To do
Word for word, return every record that follows.

● ● ●

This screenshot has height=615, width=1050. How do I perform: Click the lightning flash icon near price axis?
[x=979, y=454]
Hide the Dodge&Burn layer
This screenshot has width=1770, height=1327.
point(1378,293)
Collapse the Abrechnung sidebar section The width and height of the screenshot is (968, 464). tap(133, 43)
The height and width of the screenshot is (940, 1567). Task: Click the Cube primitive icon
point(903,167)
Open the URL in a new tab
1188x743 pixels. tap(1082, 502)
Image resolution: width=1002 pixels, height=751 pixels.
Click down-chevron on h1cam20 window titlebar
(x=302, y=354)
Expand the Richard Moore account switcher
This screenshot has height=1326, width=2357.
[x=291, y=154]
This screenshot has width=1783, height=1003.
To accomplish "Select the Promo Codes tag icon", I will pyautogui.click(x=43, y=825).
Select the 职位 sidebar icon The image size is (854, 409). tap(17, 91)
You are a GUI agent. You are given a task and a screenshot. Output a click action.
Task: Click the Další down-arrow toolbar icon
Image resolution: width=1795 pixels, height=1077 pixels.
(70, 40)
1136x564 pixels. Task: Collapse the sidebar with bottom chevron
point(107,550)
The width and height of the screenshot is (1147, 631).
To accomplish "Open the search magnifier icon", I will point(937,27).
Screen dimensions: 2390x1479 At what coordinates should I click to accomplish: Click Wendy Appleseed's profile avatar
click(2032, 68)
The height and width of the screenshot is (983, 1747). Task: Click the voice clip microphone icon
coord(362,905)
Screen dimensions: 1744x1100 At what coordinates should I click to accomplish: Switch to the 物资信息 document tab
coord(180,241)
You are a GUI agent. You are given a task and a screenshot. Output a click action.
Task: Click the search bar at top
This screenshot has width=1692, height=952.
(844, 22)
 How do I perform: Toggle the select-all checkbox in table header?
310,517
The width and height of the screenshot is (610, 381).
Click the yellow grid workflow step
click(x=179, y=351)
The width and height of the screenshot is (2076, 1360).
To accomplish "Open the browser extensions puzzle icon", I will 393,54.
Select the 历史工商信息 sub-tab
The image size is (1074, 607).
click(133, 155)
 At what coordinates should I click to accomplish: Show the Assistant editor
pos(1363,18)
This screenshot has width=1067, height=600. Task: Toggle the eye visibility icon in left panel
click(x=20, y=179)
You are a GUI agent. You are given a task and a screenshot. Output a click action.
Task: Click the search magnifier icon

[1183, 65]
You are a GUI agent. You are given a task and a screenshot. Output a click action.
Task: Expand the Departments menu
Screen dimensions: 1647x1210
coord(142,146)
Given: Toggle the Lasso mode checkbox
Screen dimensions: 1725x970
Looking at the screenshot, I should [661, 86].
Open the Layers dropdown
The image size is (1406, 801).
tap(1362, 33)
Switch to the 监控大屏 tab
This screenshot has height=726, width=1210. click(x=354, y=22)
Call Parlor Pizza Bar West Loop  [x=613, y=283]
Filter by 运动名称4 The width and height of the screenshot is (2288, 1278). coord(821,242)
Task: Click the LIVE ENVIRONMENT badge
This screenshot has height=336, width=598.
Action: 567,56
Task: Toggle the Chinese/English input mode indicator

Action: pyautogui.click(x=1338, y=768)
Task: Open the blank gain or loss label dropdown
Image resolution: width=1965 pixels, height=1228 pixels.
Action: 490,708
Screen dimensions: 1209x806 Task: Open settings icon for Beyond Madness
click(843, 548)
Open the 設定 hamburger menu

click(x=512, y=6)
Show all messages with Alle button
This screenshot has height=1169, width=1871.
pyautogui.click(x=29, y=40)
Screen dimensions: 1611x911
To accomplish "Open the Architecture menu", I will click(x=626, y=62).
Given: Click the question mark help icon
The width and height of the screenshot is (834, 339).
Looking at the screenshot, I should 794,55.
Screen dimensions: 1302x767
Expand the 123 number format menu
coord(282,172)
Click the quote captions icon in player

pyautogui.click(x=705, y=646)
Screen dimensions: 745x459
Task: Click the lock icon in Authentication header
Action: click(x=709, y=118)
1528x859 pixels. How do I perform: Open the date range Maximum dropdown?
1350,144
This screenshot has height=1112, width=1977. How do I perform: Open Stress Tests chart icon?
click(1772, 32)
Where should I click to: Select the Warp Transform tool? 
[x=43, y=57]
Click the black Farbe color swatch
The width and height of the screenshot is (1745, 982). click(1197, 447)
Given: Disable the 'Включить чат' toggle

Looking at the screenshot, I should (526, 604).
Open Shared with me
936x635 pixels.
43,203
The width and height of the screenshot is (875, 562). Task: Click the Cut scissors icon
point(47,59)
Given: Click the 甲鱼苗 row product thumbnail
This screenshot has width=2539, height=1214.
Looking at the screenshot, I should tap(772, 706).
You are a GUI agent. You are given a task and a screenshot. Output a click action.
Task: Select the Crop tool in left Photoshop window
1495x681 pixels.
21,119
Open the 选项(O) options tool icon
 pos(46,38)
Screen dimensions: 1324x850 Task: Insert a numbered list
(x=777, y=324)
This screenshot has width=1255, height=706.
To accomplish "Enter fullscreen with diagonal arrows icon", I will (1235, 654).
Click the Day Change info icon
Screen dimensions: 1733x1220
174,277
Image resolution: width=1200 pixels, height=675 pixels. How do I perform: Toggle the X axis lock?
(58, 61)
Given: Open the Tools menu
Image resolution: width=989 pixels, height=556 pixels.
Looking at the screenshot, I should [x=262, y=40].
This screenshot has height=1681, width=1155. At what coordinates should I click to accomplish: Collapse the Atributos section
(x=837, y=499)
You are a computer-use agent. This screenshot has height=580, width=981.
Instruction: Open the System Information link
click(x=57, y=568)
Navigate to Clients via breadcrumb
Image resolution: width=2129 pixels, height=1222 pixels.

● ● ●

Response to this task
This screenshot has height=615, width=1050. How do I perform: Click the lightning flash icon near price axis?
[x=979, y=454]
Hide the Dodge&Burn layer
This screenshot has width=1770, height=1327.
point(1378,293)
Collapse the Abrechnung sidebar section The width and height of the screenshot is (968, 464). tap(133, 43)
The height and width of the screenshot is (940, 1567). Task: Click the Cube primitive icon
point(903,167)
Open the URL in a new tab
1188x743 pixels. tap(1082, 502)
Image resolution: width=1002 pixels, height=751 pixels.
Click down-chevron on h1cam20 window titlebar
(x=302, y=354)
Expand the Richard Moore account switcher
This screenshot has height=1326, width=2357.
[x=291, y=154]
This screenshot has width=1783, height=1003.
To accomplish "Select the Promo Codes tag icon", I will pyautogui.click(x=43, y=825).
Select the 职位 sidebar icon The image size is (854, 409). tap(17, 91)
You are a GUI agent. You are given a task and a screenshot. Output a click action.
Task: Click the Další down-arrow toolbar icon
Image resolution: width=1795 pixels, height=1077 pixels.
(70, 40)
1136x564 pixels. Task: Collapse the sidebar with bottom chevron
point(107,550)
The width and height of the screenshot is (1147, 631).
To accomplish "Open the search magnifier icon", I will point(937,27).
Screen dimensions: 2390x1479 At what coordinates should I click to accomplish: Click Wendy Appleseed's profile avatar
click(2032, 68)
The height and width of the screenshot is (983, 1747). Task: Click the voice clip microphone icon
coord(362,905)
Screen dimensions: 1744x1100 At what coordinates should I click to accomplish: Switch to the 物资信息 document tab
coord(180,241)
You are a GUI agent. You are given a task and a screenshot. Output a click action.
Task: Click the search bar at top
This screenshot has width=1692, height=952.
(844, 22)
 How do I perform: Toggle the select-all checkbox in table header?
310,517
The width and height of the screenshot is (610, 381).
Click the yellow grid workflow step
click(x=179, y=351)
The width and height of the screenshot is (2076, 1360).
To accomplish "Open the browser extensions puzzle icon", I will 393,54.
Select the 历史工商信息 sub-tab
The image size is (1074, 607).
click(133, 155)
 At what coordinates should I click to accomplish: Show the Assistant editor
pos(1363,18)
This screenshot has width=1067, height=600. Task: Toggle the eye visibility icon in left panel
click(x=20, y=179)
You are a GUI agent. You are given a task and a screenshot. Output a click action.
Task: Click the search magnifier icon

[1183, 65]
You are a GUI agent. You are given a task and a screenshot. Output a click action.
Task: Expand the Departments menu
Screen dimensions: 1647x1210
coord(142,146)
Given: Toggle the Lasso mode checkbox
Screen dimensions: 1725x970
Looking at the screenshot, I should [661, 86].
Open the Layers dropdown
The image size is (1406, 801).
tap(1362, 33)
Switch to the 监控大屏 tab
This screenshot has height=726, width=1210. click(x=354, y=22)
Call Parlor Pizza Bar West Loop  [x=613, y=283]
Filter by 运动名称4 The width and height of the screenshot is (2288, 1278). coord(821,242)
Task: Click the LIVE ENVIRONMENT badge
This screenshot has height=336, width=598.
Action: 567,56
Task: Toggle the Chinese/English input mode indicator

Action: pyautogui.click(x=1338, y=768)
Task: Open the blank gain or loss label dropdown
Image resolution: width=1965 pixels, height=1228 pixels.
Action: 490,708
Screen dimensions: 1209x806 Task: Open settings icon for Beyond Madness
click(843, 548)
Open the 設定 hamburger menu

click(x=512, y=6)
Show all messages with Alle button
This screenshot has height=1169, width=1871.
pyautogui.click(x=29, y=40)
Screen dimensions: 1611x911
To accomplish "Open the Architecture menu", I will click(x=626, y=62).
Given: Click the question mark help icon
The width and height of the screenshot is (834, 339).
Looking at the screenshot, I should 794,55.
Screen dimensions: 1302x767
Expand the 123 number format menu
coord(282,172)
Click the quote captions icon in player

pyautogui.click(x=705, y=646)
Screen dimensions: 745x459
Task: Click the lock icon in Authentication header
Action: click(x=709, y=118)
1528x859 pixels. How do I perform: Open the date range Maximum dropdown?
1350,144
This screenshot has height=1112, width=1977. How do I perform: Open Stress Tests chart icon?
click(1772, 32)
Where should I click to: Select the Warp Transform tool? 
[x=43, y=57]
Click the black Farbe color swatch
The width and height of the screenshot is (1745, 982). click(1197, 447)
Given: Disable the 'Включить чат' toggle

Looking at the screenshot, I should (526, 604).
Open Shared with me
936x635 pixels.
43,203
The width and height of the screenshot is (875, 562). Task: Click the Cut scissors icon
point(47,59)
Given: Click the 甲鱼苗 row product thumbnail
This screenshot has width=2539, height=1214.
Looking at the screenshot, I should tap(772, 706).
You are a GUI agent. You are given a task and a screenshot. Output a click action.
Task: Select the Crop tool in left Photoshop window
1495x681 pixels.
21,119
Open the 选项(O) options tool icon
 pos(46,38)
Screen dimensions: 1324x850 Task: Insert a numbered list
(x=777, y=324)
This screenshot has width=1255, height=706.
To accomplish "Enter fullscreen with diagonal arrows icon", I will (1235, 654).
Click the Day Change info icon
Screen dimensions: 1733x1220
174,277
Image resolution: width=1200 pixels, height=675 pixels. How do I perform: Toggle the X axis lock?
(58, 61)
Given: Open the Tools menu
Image resolution: width=989 pixels, height=556 pixels.
Looking at the screenshot, I should [x=262, y=40].
This screenshot has height=1681, width=1155. At what coordinates should I click to accomplish: Collapse the Atributos section
(x=837, y=499)
You are a computer-use agent. This screenshot has height=580, width=981.
Instruction: Open the System Information link
click(x=57, y=568)
Navigate to Clients via breadcrumb
Image resolution: width=2129 pixels, height=1222 pixels.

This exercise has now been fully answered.